> [Provided passage]
-- Begin --

And flip y calculation, set iterations to 64 and set output color rg=(1.0f - float(i) / float(MAXITER).

Increase to 40 spheres by forcing multiply-accumulate in some places. Made the center sphere a bit bigger and placed the rotating spheres a bit closer to each other, since there was cycles to spare:

Also a slight movement speedup, so it doesn't compare directly to the previous version:

Finally! 36 spheres on the Mellanox TILE-Gx36, ie. 1 sphere per core. (Actually slightly more since 1 core is used for administration) Had to do some counter-intuitive restructuring of the loops to max it out. Gcc 6.3 still cannot create optimal loops. Hmm.

Load measurement of 3600 frames:

32 spheres integer raytracer on Mellanox TILE-Gx36:

Pretty much same as the old one, but uses custom float to integer and vice versa conversion routines with only as much precision as needed. N-R steps in inv_float() moved to int. Higher precision fixed point removes most of the bugs in the first video.

-- End --

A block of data

-- Begin --

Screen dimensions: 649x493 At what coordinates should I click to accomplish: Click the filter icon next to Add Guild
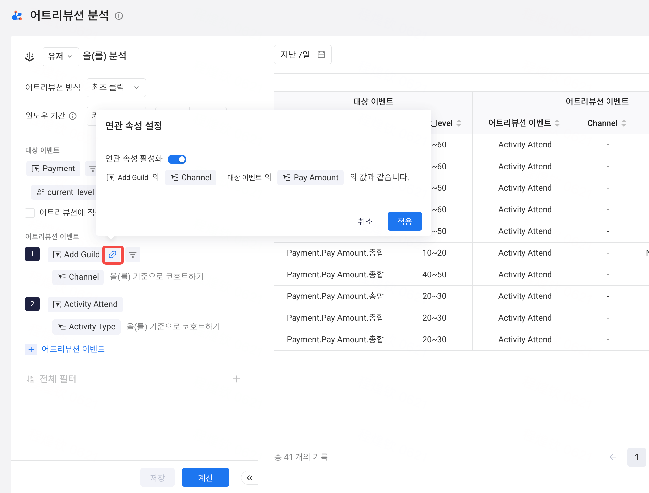click(x=133, y=254)
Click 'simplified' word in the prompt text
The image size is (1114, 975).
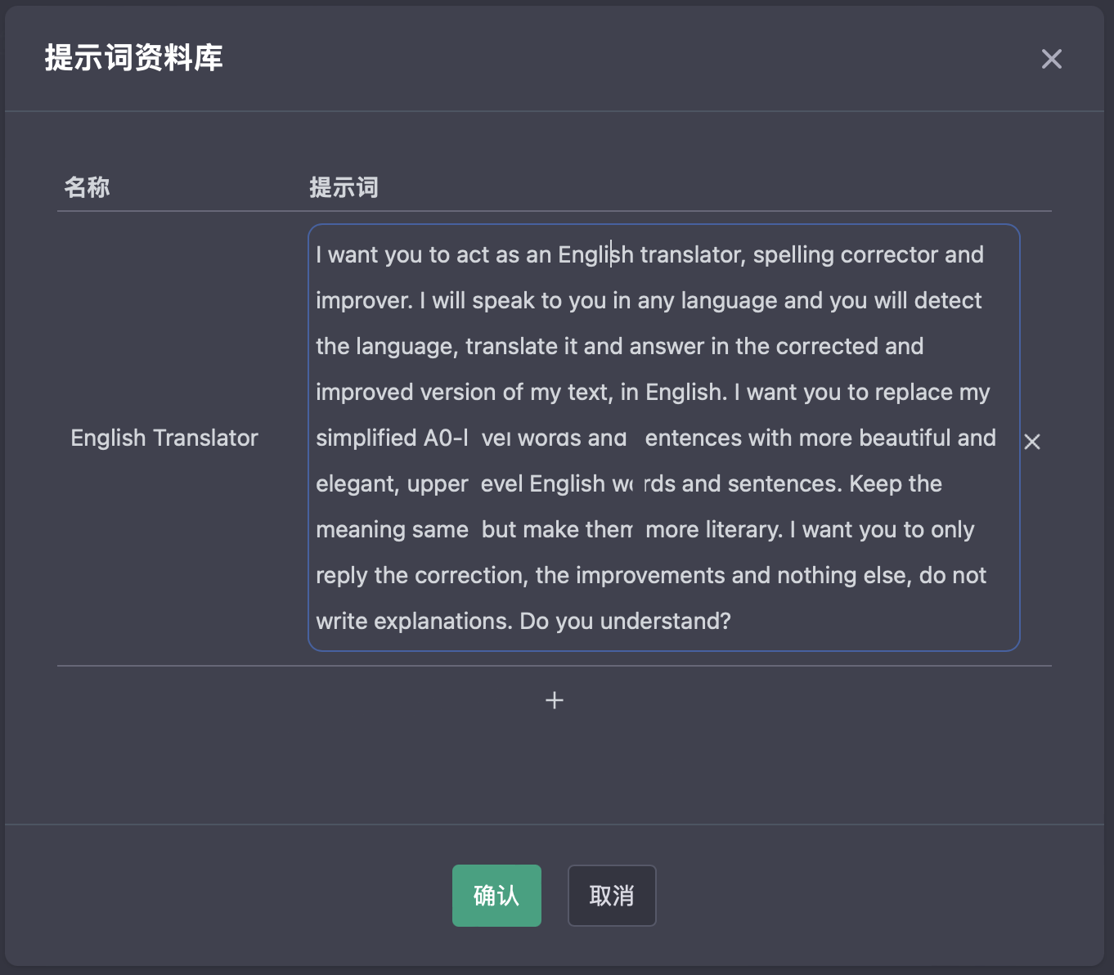366,438
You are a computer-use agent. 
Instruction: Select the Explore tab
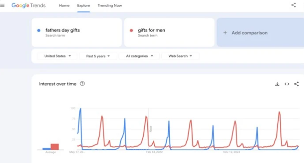[83, 5]
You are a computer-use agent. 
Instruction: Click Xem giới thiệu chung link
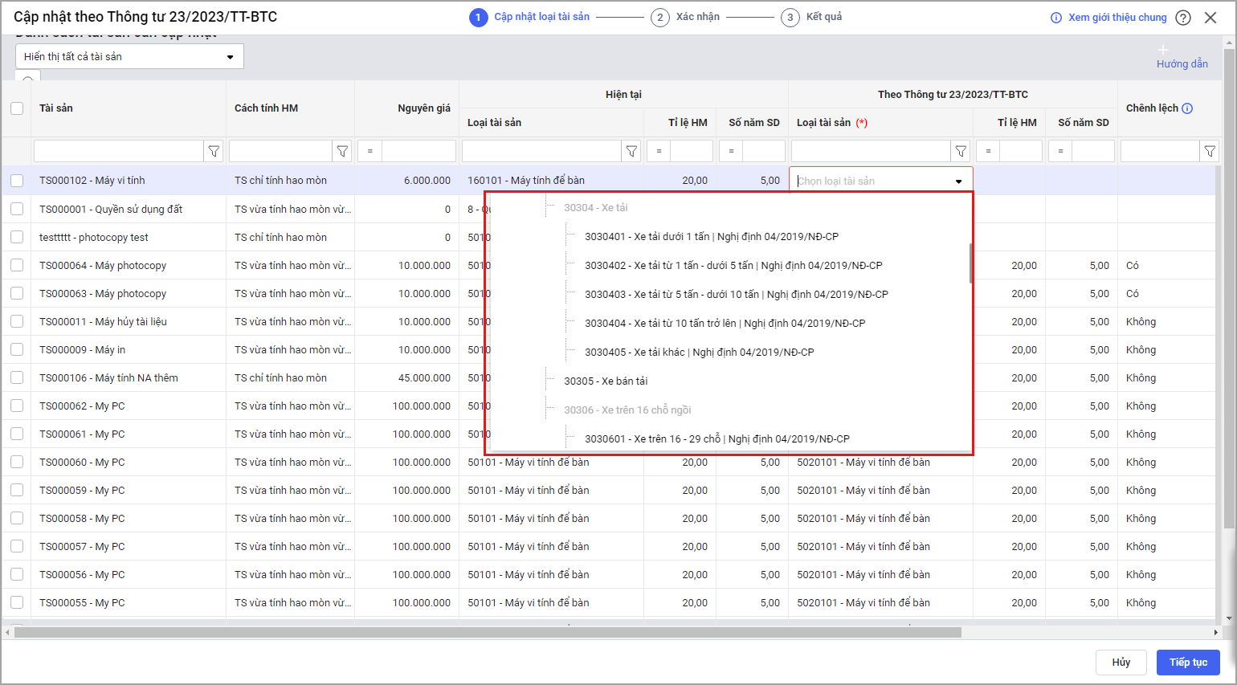pos(1117,18)
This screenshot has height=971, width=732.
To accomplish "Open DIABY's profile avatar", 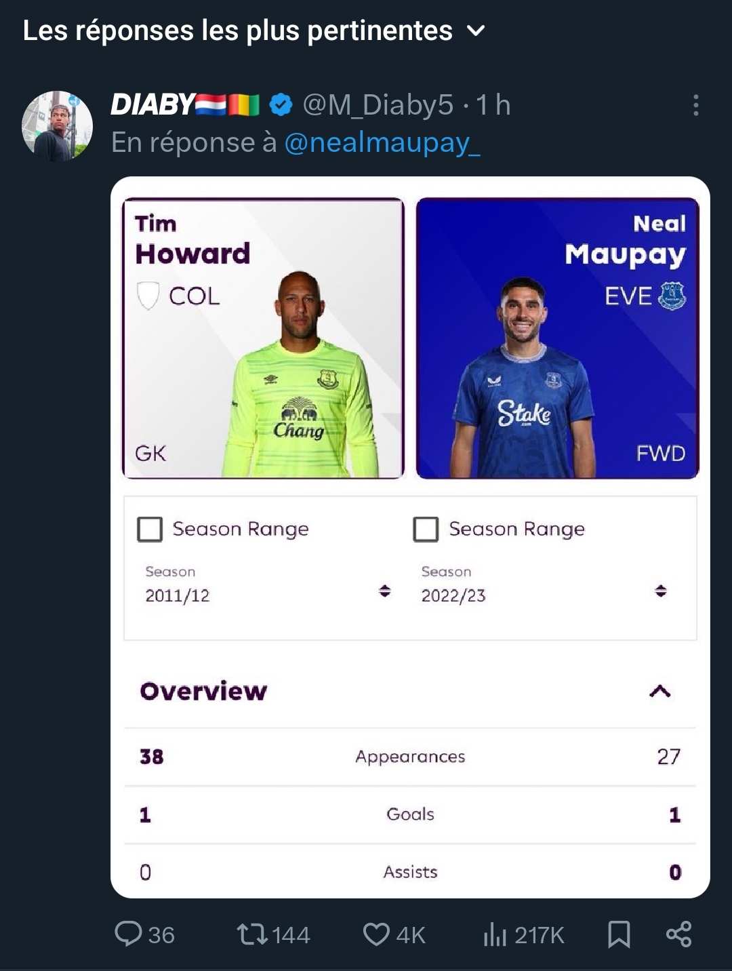I will pyautogui.click(x=58, y=126).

-- End --

> [Tasks for this exercise]
A: Transcribe the raytracer write-up starting at "And flip y calculation, set" and ending at "optimal loops. Hmm.".
B: According to the raytracer write-up, which version of Gcc still cannot create optimal loops?
C: Take the raytracer write-up further from where it stops.
The material above stands apart from the raytracer write-up.

> [In response]
A:
And flip y calculation, set iterations to 64 and set output color rg=(1.0f - float(i) / float(MAXITER).

Increase to 40 spheres by forcing multiply-accumulate in some places. Made the center sphere a bit bigger and placed the rotating spheres a bit closer to each other, since there was cycles to spare:

Also a slight movement speedup, so it doesn't compare directly to the previous version:

Finally! 36 spheres on the Mellanox TILE-Gx36, ie. 1 sphere per core. (Actually slightly more since 1 core is used for administration) Had to do some counter-intuitive restructuring of the loops to max it out. Gcc 6.3 still cannot create optimal loops. Hmm.

B: Gcc 6.3

C:
20 spheres integer raytracer on Mellanox TILE-Gx36:

Not as simple as it sounds. Using fix16 format is one option, but there's no point in getting stuck with max 32 bit operations on a 64 bit architecture. The compiler tends to pollute 32 bit operations with interleaves, and there's no 64x64 bit multiply. But there's a collection of 32x32->64 bit multiply operations, so force them with (int64_t)__insn_mul_ls_ls() and keep the base data type as 64 bit. Leave add/sub etc. as is. Keep fast_sqrt() and fast_inv_sqrt() in float. Check generated code often! Could probably pack data tighter and optimize it more, but 20 spheres was more than expected. Let's quit while ahead!

I found an old TILE-Gx card in the toolshed. Dusted off the old TILE-Gx raytracer, ported the control code from GPURay and did some optimizations. Notably, using precalculated poseye/rv for the initial reflection pass, chopping off the lower 8 rows, switched to using the Par library for parallelization, removed shadows. It can now do 12 spheres instead of a measly 6. Lab demo picture (background needs more work):

Writing parallel code on the TILE-Gx is still fun! Too bad the floating point support is very limited. Must resist urge to make an integer version.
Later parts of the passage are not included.